Here's the original code:
(* :Copyright: 1989-1996 by Roman E. Maeder *)
(* :Sources: Roman E. Maeder. Programming in Mathematica, 3rd ed.
Addison-Wesley, 1996.*)
(* :Discussion: See Sections 4.7 and 5.5 of "Programming in Mathematica"*)
BeginPackage["ProgrammingInMathematica`SwinnertonDyer`"]
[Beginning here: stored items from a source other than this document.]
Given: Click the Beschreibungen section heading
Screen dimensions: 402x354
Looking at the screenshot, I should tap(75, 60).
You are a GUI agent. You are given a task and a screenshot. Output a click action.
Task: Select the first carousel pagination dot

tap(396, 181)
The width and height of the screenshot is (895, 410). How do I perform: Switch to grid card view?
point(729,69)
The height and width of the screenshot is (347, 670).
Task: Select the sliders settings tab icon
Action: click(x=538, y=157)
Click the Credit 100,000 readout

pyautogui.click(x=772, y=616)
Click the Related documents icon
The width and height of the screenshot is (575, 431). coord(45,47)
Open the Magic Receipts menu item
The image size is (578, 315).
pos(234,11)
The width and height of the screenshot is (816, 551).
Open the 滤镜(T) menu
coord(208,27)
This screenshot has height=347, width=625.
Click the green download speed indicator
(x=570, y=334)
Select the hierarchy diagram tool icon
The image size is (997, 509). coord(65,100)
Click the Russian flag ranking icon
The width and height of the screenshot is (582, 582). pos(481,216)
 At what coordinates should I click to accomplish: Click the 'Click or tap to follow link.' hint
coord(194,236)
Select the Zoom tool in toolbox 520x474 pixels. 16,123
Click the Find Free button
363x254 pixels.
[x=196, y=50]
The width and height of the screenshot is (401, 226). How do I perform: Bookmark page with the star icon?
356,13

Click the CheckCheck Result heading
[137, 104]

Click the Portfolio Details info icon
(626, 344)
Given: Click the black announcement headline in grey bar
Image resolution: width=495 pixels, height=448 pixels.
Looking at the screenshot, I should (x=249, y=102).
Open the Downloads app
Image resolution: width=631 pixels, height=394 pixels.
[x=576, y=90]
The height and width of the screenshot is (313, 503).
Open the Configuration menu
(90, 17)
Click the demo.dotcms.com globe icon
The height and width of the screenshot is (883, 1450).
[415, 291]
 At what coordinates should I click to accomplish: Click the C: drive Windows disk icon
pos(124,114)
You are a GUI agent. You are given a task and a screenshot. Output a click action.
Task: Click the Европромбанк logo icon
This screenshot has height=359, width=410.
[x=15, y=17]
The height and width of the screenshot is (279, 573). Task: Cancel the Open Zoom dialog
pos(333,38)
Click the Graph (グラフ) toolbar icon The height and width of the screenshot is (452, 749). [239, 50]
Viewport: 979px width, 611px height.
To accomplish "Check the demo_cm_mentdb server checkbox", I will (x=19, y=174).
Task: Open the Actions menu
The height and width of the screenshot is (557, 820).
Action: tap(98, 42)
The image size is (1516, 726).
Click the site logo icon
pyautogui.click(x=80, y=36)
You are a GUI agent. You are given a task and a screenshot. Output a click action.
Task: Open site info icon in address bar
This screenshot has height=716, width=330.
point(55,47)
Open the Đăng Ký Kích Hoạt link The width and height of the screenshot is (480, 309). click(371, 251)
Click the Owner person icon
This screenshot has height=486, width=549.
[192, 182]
SwinnertonDyerP::usage = "SwinnertonDyerP[n, var] gives the minimal
polynomial of the sum of the square roots of the first n primes."
Begin["`Private`"]
SwinnertonDyerP[ 0, x_ ] := x
SwinnertonDyerP[ n_Integer?Positive, x_ ] :=
Module[{sd, srp = Sqrt[Prime[n]]},
sd[y_] = SwinnertonDyerP[n-1, y];
Expand[ sd[x + srp] sd[x - srp] ] ]
End[]
EndPackage[]
Each evaluation of SwinnertonDyerP[ n_Integer?Positive, x_ ] /; n>1 will
assign the value of SwinnertonDyerP[n-1, y] to its local sd. Notice that
Expand[ sd[x + srp] sd[x - srp] ] will only be evaluated after sd[y_] =
SwinnertonDyerP[n-1, y] has completed. That means the local sd[] will
never hold an unevaluated SwinnertonDyerP[n-1, y]. The
SwinnertonDyerP[n-1, y] will have been replaced by simple expressions
involving only times and y$ (or x from the top of the stack).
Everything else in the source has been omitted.